Challenge :: Copy the rows below word for word, keeping every line as it appears.

****************************************

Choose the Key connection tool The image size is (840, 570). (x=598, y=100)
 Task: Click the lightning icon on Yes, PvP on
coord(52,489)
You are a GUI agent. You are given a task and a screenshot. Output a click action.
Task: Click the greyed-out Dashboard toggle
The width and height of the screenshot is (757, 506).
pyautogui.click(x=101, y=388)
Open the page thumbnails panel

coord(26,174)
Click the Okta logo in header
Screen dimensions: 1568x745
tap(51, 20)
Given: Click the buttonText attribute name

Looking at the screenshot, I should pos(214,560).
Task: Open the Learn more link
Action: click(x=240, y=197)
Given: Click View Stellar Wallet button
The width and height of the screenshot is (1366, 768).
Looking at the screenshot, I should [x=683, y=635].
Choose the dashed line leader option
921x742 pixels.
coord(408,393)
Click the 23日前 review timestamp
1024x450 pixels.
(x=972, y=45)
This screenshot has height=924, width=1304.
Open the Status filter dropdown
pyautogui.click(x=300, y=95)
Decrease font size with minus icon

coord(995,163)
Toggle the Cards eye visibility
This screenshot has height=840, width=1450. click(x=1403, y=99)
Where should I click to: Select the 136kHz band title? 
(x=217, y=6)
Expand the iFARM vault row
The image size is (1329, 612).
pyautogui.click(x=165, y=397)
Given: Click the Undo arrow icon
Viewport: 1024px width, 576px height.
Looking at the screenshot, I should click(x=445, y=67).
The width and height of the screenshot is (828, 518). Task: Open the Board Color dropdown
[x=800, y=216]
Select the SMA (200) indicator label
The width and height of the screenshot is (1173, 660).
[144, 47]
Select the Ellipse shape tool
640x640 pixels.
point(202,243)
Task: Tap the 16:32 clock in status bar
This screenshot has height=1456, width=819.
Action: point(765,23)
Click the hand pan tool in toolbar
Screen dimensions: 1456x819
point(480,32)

****************************************

The output ::
Choose the Key connection tool The image size is (840, 570). (x=598, y=100)
 Task: Click the lightning icon on Yes, PvP on
coord(52,489)
You are a GUI agent. You are given a task and a screenshot. Output a click action.
Task: Click the greyed-out Dashboard toggle
The width and height of the screenshot is (757, 506).
pyautogui.click(x=101, y=388)
Open the page thumbnails panel

coord(26,174)
Click the Okta logo in header
Screen dimensions: 1568x745
tap(51, 20)
Given: Click the buttonText attribute name

Looking at the screenshot, I should pos(214,560).
Task: Open the Learn more link
Action: click(x=240, y=197)
Given: Click View Stellar Wallet button
The width and height of the screenshot is (1366, 768).
Looking at the screenshot, I should [x=683, y=635].
Choose the dashed line leader option
921x742 pixels.
coord(408,393)
Click the 23日前 review timestamp
1024x450 pixels.
(x=972, y=45)
This screenshot has height=924, width=1304.
Open the Status filter dropdown
pyautogui.click(x=300, y=95)
Decrease font size with minus icon

coord(995,163)
Toggle the Cards eye visibility
This screenshot has height=840, width=1450. click(x=1403, y=99)
Where should I click to: Select the 136kHz band title? 
(x=217, y=6)
Expand the iFARM vault row
The image size is (1329, 612).
pyautogui.click(x=165, y=397)
Given: Click the Undo arrow icon
Viewport: 1024px width, 576px height.
Looking at the screenshot, I should click(x=445, y=67).
The width and height of the screenshot is (828, 518). Task: Open the Board Color dropdown
[x=800, y=216]
Select the SMA (200) indicator label
The width and height of the screenshot is (1173, 660).
[144, 47]
Select the Ellipse shape tool
640x640 pixels.
point(202,243)
Task: Tap the 16:32 clock in status bar
This screenshot has height=1456, width=819.
Action: point(765,23)
Click the hand pan tool in toolbar
Screen dimensions: 1456x819
point(480,32)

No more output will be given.